(Saved entries)
────────
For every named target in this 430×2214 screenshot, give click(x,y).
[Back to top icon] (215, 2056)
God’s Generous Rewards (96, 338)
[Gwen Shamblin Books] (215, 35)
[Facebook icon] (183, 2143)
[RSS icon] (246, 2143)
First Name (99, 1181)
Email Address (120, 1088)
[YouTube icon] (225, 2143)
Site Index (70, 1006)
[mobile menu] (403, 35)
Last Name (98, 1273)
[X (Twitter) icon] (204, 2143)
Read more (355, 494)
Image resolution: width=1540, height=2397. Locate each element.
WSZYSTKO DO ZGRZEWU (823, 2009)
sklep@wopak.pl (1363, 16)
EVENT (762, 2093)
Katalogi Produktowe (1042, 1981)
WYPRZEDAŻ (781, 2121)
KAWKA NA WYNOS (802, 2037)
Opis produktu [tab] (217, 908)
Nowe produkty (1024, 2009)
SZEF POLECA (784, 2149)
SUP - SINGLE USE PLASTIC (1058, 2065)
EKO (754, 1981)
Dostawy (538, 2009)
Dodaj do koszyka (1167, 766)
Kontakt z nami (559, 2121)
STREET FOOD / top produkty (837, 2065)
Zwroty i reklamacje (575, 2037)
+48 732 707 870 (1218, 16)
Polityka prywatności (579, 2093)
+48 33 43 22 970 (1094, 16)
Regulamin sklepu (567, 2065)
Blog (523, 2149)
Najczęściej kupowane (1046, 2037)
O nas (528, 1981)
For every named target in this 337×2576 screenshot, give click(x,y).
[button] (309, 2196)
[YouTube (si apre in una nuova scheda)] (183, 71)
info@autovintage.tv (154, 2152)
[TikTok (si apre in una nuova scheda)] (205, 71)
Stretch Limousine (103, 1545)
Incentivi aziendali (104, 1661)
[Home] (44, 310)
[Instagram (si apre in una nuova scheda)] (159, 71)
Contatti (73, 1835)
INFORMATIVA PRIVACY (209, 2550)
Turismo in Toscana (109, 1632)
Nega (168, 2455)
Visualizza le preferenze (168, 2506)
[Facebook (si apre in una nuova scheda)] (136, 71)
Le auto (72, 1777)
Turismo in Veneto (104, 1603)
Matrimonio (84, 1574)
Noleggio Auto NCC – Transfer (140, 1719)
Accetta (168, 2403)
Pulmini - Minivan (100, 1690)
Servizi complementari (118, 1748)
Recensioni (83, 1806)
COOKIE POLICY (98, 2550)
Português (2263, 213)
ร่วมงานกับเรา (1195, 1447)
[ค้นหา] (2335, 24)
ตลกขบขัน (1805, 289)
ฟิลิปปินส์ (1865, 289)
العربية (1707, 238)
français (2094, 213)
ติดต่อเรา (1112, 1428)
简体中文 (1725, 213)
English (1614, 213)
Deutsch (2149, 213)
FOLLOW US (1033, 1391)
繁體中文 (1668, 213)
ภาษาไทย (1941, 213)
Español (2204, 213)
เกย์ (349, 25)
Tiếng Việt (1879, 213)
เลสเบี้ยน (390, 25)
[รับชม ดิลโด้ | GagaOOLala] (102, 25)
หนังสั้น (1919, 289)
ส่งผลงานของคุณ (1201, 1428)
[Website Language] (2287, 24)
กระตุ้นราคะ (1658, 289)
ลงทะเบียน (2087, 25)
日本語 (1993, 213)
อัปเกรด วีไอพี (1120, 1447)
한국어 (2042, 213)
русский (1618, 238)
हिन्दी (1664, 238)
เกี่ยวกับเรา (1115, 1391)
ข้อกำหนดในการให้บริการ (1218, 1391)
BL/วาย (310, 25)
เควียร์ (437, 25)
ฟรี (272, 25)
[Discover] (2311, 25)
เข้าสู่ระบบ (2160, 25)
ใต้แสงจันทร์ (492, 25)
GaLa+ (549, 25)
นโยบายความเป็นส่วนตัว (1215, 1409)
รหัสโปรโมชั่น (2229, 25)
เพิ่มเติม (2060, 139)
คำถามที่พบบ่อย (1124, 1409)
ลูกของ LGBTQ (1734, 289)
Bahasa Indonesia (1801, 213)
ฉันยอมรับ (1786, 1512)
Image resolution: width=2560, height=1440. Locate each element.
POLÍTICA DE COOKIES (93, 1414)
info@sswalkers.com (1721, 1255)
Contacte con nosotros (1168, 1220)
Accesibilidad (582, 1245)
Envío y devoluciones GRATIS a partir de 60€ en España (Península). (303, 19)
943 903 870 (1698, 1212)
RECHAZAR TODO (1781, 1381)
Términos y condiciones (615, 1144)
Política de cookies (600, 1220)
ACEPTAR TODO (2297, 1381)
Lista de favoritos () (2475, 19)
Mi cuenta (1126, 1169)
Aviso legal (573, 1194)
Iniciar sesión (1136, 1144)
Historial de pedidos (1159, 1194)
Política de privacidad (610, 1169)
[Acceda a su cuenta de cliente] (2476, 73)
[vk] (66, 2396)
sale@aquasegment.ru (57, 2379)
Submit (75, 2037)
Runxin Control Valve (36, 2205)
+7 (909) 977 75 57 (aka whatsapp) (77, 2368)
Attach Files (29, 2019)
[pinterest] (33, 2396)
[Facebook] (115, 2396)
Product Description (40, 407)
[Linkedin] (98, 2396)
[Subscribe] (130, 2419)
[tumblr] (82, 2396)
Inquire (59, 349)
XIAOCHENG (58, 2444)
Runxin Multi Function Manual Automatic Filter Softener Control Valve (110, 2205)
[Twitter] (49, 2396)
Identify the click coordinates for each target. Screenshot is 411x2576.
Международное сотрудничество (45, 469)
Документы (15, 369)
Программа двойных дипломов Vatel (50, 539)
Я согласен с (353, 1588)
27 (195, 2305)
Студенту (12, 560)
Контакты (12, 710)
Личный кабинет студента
────────
Of the lines above, extract only those from the line with "Katalogi Produktowe (1042, 1981)" to the line with "[YouTube (si apre", both included, exactly as written.

Katalogi Produktowe (1042, 1981)
WYPRZEDAŻ (781, 2121)
KAWKA NA WYNOS (802, 2037)
Opis produktu [tab] (217, 908)
Nowe produkty (1024, 2009)
SZEF POLECA (784, 2149)
SUP - SINGLE USE PLASTIC (1058, 2065)
EKO (754, 1981)
Dostawy (538, 2009)
Dodaj do koszyka (1167, 766)
Kontakt z nami (559, 2121)
STREET FOOD / top produkty (837, 2065)
Zwroty i reklamacje (575, 2037)
+48 732 707 870 (1218, 16)
Polityka prywatności (579, 2093)
+48 33 43 22 970 (1094, 16)
Regulamin sklepu (567, 2065)
Blog (523, 2149)
Najczęściej kupowane (1046, 2037)
O nas (528, 1981)
For every named target in this 337×2576 screenshot, give click(x,y).
[button] (309, 2196)
[YouTube (si apre in una nuova scheda)] (183, 71)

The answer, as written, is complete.